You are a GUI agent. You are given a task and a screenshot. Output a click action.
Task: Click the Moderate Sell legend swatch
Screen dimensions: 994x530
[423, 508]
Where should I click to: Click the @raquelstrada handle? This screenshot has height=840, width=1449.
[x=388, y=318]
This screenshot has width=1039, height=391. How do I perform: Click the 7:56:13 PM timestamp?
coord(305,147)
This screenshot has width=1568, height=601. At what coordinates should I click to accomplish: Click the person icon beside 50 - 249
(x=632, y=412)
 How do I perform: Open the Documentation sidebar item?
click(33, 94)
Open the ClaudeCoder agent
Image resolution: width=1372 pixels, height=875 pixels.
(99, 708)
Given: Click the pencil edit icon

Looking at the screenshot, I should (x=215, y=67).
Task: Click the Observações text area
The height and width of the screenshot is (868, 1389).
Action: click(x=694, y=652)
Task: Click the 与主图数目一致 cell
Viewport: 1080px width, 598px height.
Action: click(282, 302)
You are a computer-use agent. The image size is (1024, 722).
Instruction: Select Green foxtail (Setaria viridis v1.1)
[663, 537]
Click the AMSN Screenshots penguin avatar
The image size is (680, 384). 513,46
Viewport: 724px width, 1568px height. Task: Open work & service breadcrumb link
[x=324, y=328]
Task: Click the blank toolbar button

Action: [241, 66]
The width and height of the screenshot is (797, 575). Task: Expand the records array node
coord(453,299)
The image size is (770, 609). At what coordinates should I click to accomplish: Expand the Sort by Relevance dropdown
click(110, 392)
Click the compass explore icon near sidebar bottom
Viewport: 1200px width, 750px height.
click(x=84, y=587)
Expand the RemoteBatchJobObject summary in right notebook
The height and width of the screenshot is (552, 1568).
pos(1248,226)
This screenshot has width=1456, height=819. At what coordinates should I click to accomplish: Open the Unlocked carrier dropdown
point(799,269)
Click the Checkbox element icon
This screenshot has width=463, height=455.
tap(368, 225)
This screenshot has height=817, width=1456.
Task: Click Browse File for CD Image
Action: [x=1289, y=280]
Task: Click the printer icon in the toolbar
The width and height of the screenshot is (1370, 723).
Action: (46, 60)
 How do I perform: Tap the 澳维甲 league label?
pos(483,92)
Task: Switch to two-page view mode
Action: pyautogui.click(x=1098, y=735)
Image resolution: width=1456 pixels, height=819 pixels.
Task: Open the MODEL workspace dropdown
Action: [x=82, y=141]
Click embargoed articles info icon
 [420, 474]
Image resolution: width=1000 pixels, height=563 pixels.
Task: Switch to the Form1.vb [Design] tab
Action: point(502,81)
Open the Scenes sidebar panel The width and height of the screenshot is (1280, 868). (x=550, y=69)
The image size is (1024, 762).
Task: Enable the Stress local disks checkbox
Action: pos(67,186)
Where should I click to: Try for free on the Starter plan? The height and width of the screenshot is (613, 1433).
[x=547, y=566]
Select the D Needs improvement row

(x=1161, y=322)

══════════

## Stated problem
Rewrite the listing above as a numbered list, leaving out the blank lines.

## Exercise output
1. You are a GUI agent. You are given a task and a screenshot. Output a click action.
2. Task: Click the Moderate Sell legend swatch
3. Screen dimensions: 994x530
4. [423, 508]
5. Where should I click to: Click the @raquelstrada handle? This screenshot has height=840, width=1449.
6. [x=388, y=318]
7. This screenshot has width=1039, height=391. How do I perform: Click the 7:56:13 PM timestamp?
8. coord(305,147)
9. This screenshot has width=1568, height=601. At what coordinates should I click to accomplish: Click the person icon beside 50 - 249
10. (x=632, y=412)
11.  How do I perform: Open the Documentation sidebar item?
12. click(33, 94)
13. Open the ClaudeCoder agent
14. Image resolution: width=1372 pixels, height=875 pixels.
15. (99, 708)
16. Given: Click the pencil edit icon
17. Looking at the screenshot, I should (x=215, y=67).
18. Task: Click the Observações text area
19. The height and width of the screenshot is (868, 1389).
20. Action: click(x=694, y=652)
21. Task: Click the 与主图数目一致 cell
22. Viewport: 1080px width, 598px height.
23. Action: click(282, 302)
24. You are a computer-use agent. The image size is (1024, 722).
25. Instruction: Select Green foxtail (Setaria viridis v1.1)
26. [663, 537]
27. Click the AMSN Screenshots penguin avatar
28. The image size is (680, 384). 513,46
29. Viewport: 724px width, 1568px height. Task: Open work & service breadcrumb link
30. [x=324, y=328]
31. Task: Click the blank toolbar button
32. Action: [241, 66]
33. The width and height of the screenshot is (797, 575). Task: Expand the records array node
34. coord(453,299)
35. The image size is (770, 609). At what coordinates should I click to accomplish: Expand the Sort by Relevance dropdown
36. click(110, 392)
37. Click the compass explore icon near sidebar bottom
38. Viewport: 1200px width, 750px height.
39. click(x=84, y=587)
40. Expand the RemoteBatchJobObject summary in right notebook
41. The height and width of the screenshot is (552, 1568).
42. pos(1248,226)
43. This screenshot has width=1456, height=819. At what coordinates should I click to accomplish: Open the Unlocked carrier dropdown
44. point(799,269)
45. Click the Checkbox element icon
46. This screenshot has width=463, height=455.
47. tap(368, 225)
48. This screenshot has height=817, width=1456.
49. Task: Click Browse File for CD Image
50. Action: [x=1289, y=280]
51. Task: Click the printer icon in the toolbar
52. The width and height of the screenshot is (1370, 723).
53. Action: (46, 60)
54.  How do I perform: Tap the 澳维甲 league label?
55. pos(483,92)
56. Task: Switch to two-page view mode
57. Action: pyautogui.click(x=1098, y=735)
58. Image resolution: width=1456 pixels, height=819 pixels.
59. Task: Open the MODEL workspace dropdown
60. Action: [x=82, y=141]
61. Click embargoed articles info icon
62.  [420, 474]
63. Image resolution: width=1000 pixels, height=563 pixels.
64. Task: Switch to the Form1.vb [Design] tab
65. Action: point(502,81)
66. Open the Scenes sidebar panel The width and height of the screenshot is (1280, 868). (x=550, y=69)
67. The image size is (1024, 762).
68. Task: Enable the Stress local disks checkbox
69. Action: pos(67,186)
70. Where should I click to: Try for free on the Starter plan? The height and width of the screenshot is (613, 1433).
71. [x=547, y=566]
72. Select the D Needs improvement row
73. (x=1161, y=322)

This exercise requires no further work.